§ EXCERPT TO READ
:::::
If each city is like a game of chess, the day when I have learned the rules, I shall finally possess my empire, even if I shall never succeed in knowing all the cities it contains.

 —Italo Calvino, Invisible Cities

Can you describe the mood of Guatemala City as you feel/see it?

The mood depends upon the social class that you occupy. For the upper-middle and the upper classes, life in Guatemala City can be euphoric: wonderful climate, inexpensive restaurants, the ability to hire the impoverished to cook, clean, and drive you around. The next vacation—abroad or to scenic Rio Dulce or Lake Atitlan—is just around the corner. For the class that serves the privileged, taking a bus, walking home, not being assaulted by narco gangs or just plain hoodlums is the day-to-day challenge. The overall mood is one of tension and insecurity, with the faint odor of something smoldering that shouldn’t be burning.

What is your most heartbreaking memory in this city?

Guatemala City is the Heartbreak Hotel. One enduring image occurred when I was eighteen and in the car with my aunt. We passed a Guatemalan Indian man carrying maybe twenty or thirty brooms on his back and my aunt began to bargain with him, ostensibly to buy a broom. The negotiation took ten minutes and at the conclusion, my aunt decided not to buy because the man wouldn’t lower his final price by 25 cents. I asked my aunt why she didn’t just pay the extra quarter. She answered that she really didn’t need a broom quite yet and that in any case the man, though he didn’t make the sale, was happy because “Indians love to bargain” (the Spanish word is regatear, a word that implies haggling) even more than selling. My aunt went on to tell me that though doctors encourage the Maya to wear shoes to protect them against worms and infections, they prefer to walk around barefoot, even on the cold concrete and asphalt because that’s how they have always lived. These comments illustrate the pervasive ignorance and cruelty of the ruling classes. I thought my heart would burst.

What is the most extraordinary detail, one that goes unnoticed by most, of the city?

Guatemala City is full of indigenous people who are struggling to survive: selling cloth, chewing gum, tamales, and cigarettes by the pack or the count, whatever. Citizens are in constant commerce with them, but rarely do they see their faces, imagine what their family lives are like: these are people with desires, hopes and dreams, no matter how many times they have been crushed. They are completely invisible except to the extent that they can offer someone a service. I find their absence to others to be astonishing.

What writer(s) from here should we read?

Miguel Ángel Asturias, Monteforte Toledo, Rigoberta Menchú, Luis Cardoza y Aragon, the guerrilla poet Otto René Castillo. These writers are the sources for understanding Guatemala. There are other great writers who either write in English or have been amply translated—Francisco Goldman, Rodrigo Rey Rosa, Augusto Monterroso—and are considered great writers who have contributed amply to the Latin American canon. I would cite other writers such as Denise Phe-Funchal, Carol Zardetto, Javier Mosquera, Victor Munoz who have not been translated but are wonderful writers that I enjoy reading, sadly, only in Spanish. I should also mention the prolific Eduardo Halfon. But Raúl Figueroa, the publisher of F y G Editores, and José Luis Perdomo, a great critic and all around gadfly, are the two people that contribute most to the intellectual life of Guatemala.
:::::
§ PROBLEM DESCRIPTION
List the writers whom the interview about Guatemala City calls "the sources for understanding Guatemala."
:::::
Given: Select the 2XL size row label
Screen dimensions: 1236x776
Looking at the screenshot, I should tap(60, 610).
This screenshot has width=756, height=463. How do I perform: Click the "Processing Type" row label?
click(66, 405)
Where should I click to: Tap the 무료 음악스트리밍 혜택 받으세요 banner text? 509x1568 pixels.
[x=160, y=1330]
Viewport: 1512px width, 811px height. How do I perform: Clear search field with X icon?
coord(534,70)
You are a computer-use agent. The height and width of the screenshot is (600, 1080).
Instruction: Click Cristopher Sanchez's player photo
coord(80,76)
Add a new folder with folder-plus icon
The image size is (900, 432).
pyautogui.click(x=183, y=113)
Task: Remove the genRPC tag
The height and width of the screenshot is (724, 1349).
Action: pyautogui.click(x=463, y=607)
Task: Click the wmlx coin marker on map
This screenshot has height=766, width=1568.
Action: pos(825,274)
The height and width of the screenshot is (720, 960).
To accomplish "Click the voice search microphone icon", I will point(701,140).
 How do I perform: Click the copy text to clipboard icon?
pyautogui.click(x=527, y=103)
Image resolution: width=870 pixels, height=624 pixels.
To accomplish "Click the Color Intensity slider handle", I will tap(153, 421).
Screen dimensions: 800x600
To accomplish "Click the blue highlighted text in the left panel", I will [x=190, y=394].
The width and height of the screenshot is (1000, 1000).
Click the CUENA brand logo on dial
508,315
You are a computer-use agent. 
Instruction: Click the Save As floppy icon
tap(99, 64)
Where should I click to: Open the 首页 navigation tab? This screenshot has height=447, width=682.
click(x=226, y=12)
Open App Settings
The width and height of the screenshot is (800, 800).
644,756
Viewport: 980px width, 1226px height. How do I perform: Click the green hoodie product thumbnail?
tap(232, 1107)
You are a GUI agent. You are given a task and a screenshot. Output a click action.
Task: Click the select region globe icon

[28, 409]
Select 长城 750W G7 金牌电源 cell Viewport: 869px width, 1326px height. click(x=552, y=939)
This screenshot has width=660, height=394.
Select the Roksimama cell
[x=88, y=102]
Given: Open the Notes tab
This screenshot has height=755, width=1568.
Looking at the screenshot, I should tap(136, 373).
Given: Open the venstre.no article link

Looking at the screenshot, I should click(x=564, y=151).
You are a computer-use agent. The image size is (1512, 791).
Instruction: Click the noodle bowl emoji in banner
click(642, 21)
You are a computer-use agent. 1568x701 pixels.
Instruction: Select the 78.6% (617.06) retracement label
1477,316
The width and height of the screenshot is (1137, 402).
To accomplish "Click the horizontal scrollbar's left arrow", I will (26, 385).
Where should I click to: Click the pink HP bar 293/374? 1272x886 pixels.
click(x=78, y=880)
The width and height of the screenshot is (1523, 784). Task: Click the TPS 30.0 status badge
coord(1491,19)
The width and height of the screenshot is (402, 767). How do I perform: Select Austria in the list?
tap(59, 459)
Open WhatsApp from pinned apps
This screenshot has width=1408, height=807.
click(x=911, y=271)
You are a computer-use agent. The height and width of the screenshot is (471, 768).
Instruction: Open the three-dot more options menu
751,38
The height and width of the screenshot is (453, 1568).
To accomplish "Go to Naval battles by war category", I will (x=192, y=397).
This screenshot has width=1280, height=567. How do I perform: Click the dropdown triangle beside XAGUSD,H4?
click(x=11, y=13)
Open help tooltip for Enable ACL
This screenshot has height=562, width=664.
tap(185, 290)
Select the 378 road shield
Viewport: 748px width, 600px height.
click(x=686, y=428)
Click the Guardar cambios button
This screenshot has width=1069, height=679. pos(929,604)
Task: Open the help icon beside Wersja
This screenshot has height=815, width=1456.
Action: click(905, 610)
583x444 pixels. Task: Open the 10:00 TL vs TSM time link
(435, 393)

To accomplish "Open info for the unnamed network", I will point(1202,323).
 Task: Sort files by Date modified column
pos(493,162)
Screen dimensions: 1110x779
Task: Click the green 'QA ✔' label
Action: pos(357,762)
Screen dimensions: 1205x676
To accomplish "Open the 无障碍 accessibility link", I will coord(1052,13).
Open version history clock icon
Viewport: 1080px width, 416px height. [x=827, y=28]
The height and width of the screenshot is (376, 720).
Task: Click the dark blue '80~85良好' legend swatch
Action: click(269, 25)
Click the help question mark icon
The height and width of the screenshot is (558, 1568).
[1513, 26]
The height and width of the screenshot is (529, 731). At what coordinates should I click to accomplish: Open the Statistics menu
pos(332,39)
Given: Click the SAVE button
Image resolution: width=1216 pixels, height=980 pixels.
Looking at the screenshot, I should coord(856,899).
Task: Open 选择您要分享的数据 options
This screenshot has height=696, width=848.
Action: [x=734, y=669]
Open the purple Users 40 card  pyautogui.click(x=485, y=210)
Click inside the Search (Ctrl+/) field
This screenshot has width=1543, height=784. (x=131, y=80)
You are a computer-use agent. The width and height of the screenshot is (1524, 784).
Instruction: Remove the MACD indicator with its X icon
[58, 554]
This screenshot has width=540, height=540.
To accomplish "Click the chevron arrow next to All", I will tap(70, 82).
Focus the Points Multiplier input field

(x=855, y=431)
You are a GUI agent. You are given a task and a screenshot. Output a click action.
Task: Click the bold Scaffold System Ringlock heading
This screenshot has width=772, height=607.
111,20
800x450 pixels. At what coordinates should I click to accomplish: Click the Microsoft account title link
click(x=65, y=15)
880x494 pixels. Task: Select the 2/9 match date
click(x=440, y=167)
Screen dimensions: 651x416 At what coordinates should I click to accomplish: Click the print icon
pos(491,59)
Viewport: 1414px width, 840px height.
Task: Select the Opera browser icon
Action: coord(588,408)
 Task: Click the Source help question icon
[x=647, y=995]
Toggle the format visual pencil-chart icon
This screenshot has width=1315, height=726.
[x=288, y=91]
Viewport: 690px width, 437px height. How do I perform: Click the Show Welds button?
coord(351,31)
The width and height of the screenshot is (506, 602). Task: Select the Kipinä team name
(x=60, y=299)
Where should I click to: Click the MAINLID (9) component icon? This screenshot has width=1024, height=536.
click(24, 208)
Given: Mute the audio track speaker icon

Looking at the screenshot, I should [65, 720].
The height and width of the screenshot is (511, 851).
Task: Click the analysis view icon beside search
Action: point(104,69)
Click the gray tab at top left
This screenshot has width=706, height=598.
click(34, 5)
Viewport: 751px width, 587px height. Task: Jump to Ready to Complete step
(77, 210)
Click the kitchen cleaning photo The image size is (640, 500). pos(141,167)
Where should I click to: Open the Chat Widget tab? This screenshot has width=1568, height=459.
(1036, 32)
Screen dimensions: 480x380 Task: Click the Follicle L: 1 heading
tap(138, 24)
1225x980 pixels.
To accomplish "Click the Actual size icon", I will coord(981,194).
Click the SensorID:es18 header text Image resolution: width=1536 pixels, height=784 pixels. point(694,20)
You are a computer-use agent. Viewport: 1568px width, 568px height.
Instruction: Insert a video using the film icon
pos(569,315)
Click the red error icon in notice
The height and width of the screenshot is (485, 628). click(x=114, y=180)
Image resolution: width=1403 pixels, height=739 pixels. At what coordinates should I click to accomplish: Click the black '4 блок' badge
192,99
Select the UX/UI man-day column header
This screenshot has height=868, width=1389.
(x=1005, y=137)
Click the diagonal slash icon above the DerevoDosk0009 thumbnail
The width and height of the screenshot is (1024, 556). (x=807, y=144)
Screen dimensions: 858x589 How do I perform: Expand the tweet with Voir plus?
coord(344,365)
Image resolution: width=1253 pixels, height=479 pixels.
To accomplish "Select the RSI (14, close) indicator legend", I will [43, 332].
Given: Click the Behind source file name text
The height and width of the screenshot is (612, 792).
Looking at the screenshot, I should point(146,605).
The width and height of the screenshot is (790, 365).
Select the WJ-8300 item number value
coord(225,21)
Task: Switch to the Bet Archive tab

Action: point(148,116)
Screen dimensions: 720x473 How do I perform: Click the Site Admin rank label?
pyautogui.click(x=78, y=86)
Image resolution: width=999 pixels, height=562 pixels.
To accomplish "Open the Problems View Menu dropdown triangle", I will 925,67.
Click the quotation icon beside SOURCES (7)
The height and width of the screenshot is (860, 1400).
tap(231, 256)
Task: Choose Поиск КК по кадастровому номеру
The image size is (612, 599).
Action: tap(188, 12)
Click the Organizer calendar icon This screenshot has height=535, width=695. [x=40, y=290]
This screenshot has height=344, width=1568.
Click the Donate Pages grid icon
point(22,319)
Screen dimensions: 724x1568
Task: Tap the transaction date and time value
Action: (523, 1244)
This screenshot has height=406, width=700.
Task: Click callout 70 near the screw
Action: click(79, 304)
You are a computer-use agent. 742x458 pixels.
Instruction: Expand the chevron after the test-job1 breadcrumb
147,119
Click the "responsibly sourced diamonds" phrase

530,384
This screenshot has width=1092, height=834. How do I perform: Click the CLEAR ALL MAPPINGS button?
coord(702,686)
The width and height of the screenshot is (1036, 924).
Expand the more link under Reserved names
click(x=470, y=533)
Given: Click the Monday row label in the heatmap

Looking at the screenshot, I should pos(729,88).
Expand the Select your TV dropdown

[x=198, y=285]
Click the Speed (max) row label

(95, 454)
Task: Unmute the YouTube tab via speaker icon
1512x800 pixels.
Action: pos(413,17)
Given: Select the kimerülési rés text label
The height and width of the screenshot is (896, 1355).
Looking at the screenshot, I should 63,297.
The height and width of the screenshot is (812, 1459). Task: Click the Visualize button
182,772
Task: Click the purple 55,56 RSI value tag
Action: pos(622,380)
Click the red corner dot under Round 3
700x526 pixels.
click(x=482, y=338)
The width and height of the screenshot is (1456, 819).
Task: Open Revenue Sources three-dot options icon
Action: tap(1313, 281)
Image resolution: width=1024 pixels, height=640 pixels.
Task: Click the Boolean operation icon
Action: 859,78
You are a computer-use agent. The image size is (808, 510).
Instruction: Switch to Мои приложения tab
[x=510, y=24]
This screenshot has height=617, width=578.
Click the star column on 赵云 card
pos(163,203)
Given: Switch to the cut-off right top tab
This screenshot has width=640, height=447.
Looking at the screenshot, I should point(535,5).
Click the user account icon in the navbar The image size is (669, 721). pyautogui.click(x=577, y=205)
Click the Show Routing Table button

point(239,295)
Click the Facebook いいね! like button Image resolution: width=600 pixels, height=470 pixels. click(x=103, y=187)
:::::
§ RESULT BELOW
Miguel Ángel Asturias, Monteforte Toledo, Rigoberta Menchú, Luis Cardoza y Aragon, Otto René Castillo